** Your assignment **
For each line below that contains the word "card", make a copy.

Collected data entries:
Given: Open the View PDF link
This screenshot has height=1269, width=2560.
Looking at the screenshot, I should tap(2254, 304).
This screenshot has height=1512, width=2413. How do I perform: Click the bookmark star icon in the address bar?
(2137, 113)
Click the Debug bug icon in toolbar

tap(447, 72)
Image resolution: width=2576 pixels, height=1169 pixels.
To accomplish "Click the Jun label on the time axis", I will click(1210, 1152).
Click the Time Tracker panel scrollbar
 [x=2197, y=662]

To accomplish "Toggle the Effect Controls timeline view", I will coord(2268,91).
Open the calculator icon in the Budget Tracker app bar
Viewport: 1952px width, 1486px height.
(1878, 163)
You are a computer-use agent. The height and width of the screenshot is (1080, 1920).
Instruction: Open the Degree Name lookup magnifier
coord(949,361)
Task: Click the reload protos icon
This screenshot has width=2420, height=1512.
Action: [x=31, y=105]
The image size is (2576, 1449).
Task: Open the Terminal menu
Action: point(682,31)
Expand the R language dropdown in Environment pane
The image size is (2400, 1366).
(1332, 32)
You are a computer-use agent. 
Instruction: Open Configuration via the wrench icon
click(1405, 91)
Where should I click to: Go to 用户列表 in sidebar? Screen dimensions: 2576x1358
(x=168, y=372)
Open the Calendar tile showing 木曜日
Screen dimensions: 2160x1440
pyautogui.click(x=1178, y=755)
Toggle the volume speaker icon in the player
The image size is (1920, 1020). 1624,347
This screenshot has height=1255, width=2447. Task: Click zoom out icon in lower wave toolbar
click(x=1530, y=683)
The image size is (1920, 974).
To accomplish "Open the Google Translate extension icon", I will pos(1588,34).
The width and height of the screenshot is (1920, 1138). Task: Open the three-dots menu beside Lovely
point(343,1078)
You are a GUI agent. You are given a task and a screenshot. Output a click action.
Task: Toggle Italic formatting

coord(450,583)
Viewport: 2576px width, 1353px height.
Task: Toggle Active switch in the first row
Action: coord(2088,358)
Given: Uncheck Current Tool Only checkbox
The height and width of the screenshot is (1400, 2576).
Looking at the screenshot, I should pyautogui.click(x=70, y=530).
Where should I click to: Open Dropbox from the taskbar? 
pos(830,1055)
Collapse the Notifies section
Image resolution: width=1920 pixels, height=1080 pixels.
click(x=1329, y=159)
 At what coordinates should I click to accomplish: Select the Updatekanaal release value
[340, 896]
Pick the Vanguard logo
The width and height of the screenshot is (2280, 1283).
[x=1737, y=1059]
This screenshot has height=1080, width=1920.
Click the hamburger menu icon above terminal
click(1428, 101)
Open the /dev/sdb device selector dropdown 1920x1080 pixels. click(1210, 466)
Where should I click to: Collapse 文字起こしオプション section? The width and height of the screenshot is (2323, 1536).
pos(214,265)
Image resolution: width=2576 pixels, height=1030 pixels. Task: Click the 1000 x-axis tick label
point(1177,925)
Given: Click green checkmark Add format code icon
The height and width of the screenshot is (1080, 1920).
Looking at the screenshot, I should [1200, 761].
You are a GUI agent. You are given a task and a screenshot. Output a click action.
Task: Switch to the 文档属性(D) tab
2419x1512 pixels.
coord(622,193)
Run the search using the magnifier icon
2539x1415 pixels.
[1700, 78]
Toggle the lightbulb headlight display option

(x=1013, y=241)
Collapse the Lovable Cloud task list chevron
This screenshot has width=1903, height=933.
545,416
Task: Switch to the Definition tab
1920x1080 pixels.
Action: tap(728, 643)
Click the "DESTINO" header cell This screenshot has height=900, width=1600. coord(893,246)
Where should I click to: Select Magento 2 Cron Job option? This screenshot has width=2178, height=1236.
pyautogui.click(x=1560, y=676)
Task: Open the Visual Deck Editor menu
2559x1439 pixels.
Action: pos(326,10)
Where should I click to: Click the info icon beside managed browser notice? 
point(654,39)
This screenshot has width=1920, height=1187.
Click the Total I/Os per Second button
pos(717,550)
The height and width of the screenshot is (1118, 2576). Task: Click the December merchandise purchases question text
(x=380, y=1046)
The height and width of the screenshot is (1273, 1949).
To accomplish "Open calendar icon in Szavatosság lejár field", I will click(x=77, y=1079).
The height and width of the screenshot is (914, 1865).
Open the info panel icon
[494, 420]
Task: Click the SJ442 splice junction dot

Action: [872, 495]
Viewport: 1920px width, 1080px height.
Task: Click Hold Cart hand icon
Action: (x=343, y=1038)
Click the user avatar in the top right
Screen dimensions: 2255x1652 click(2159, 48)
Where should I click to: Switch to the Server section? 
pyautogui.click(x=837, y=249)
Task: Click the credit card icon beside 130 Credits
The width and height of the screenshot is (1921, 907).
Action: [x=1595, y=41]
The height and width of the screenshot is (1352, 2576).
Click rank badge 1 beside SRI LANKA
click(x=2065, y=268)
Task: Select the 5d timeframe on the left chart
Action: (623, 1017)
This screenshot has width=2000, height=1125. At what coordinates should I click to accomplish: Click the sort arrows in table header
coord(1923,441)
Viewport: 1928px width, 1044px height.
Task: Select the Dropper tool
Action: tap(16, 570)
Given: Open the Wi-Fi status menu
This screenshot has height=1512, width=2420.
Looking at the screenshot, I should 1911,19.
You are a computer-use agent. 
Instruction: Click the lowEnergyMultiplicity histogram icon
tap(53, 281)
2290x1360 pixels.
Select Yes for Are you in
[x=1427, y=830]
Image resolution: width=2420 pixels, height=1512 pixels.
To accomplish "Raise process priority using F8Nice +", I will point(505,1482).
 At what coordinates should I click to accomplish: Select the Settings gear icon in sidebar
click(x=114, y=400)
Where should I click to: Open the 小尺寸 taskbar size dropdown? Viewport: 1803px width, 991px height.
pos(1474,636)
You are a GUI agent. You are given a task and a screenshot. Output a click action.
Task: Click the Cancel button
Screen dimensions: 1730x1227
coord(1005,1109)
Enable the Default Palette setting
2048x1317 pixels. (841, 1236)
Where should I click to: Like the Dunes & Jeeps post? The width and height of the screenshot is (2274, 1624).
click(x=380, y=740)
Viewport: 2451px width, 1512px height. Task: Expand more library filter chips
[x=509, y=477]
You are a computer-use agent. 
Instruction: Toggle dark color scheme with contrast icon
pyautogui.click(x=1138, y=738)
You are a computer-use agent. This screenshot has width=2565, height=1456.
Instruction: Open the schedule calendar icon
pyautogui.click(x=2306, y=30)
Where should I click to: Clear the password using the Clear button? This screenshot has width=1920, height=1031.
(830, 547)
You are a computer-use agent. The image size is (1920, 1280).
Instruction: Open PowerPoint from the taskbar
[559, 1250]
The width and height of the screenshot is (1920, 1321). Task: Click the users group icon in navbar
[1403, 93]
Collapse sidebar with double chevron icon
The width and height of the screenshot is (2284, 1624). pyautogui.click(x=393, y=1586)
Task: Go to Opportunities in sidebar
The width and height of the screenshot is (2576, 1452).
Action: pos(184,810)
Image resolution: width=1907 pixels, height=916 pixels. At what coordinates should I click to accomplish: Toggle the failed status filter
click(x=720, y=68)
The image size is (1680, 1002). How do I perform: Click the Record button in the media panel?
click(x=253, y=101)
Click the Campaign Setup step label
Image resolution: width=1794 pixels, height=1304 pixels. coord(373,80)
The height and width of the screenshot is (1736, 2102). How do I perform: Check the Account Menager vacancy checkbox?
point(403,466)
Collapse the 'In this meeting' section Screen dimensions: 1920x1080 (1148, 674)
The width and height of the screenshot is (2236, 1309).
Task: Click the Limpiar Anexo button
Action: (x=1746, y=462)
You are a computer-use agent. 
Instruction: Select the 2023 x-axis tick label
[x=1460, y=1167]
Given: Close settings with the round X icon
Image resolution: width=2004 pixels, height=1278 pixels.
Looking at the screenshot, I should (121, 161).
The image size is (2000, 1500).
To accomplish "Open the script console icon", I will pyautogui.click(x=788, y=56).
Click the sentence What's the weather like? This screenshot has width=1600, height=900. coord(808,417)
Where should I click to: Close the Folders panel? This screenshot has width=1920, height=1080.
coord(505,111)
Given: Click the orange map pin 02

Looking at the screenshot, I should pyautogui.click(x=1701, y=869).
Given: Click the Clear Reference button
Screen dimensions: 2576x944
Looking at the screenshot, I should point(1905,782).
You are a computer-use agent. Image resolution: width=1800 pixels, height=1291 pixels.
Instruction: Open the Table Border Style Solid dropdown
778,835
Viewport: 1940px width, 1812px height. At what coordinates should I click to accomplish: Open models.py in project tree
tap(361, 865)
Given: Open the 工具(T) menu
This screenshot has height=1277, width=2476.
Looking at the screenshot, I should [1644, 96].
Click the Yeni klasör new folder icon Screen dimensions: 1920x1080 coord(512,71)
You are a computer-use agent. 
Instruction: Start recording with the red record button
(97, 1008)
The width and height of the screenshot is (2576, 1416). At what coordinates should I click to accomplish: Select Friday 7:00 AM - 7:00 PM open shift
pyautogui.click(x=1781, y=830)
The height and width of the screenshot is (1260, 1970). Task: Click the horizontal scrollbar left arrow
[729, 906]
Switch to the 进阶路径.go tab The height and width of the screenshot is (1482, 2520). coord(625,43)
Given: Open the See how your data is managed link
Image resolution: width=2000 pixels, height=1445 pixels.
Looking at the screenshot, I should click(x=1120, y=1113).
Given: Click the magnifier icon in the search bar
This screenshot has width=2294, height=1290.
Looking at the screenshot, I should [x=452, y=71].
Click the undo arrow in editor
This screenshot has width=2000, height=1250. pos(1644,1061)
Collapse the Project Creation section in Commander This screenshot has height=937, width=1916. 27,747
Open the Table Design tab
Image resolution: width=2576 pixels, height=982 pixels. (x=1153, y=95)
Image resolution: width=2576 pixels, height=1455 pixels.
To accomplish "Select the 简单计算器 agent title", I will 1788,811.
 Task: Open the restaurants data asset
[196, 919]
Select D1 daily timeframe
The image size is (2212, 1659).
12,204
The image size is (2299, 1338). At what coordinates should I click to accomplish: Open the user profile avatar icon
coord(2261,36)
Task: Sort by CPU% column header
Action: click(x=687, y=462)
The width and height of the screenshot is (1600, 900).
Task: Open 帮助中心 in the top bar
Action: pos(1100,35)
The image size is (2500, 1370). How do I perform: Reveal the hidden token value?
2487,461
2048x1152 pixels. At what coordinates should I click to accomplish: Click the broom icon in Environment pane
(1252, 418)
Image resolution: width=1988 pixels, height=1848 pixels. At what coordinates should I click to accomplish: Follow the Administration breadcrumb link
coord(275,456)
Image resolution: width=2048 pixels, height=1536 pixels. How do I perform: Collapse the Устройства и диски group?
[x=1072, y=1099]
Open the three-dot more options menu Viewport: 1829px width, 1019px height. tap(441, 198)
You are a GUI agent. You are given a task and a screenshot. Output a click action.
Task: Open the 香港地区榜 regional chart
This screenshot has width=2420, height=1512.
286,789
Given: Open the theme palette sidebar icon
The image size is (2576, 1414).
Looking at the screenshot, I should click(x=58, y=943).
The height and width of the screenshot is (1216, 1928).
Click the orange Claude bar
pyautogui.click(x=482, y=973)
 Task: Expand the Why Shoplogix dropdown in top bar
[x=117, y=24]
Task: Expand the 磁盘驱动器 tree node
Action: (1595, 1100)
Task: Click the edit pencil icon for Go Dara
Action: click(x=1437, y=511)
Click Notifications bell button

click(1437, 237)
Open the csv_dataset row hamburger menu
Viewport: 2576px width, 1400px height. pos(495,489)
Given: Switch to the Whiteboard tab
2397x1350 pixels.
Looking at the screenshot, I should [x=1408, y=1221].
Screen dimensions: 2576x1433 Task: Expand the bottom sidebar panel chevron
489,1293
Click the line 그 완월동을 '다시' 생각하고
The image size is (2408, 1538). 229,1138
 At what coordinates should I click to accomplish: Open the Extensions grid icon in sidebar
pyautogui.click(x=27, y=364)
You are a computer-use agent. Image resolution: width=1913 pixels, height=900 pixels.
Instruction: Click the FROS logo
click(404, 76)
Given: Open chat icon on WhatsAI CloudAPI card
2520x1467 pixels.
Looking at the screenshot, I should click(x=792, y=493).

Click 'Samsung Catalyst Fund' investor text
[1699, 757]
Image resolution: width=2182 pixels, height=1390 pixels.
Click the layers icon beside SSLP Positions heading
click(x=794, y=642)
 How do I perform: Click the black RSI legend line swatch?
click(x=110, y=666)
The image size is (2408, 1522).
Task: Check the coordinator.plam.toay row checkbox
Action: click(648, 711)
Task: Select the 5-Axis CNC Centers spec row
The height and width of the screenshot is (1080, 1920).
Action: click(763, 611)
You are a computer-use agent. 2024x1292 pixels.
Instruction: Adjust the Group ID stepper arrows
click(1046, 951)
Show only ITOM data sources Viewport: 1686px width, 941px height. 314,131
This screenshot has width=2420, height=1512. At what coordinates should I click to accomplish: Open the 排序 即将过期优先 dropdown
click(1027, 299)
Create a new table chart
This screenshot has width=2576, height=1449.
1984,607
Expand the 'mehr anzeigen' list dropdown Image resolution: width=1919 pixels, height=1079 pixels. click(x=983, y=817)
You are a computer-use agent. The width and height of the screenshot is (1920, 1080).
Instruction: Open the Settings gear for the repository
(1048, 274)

** Task answer **
Task: Click the credit card icon beside 130 Credits
Given: Open chat icon on WhatsAI CloudAPI card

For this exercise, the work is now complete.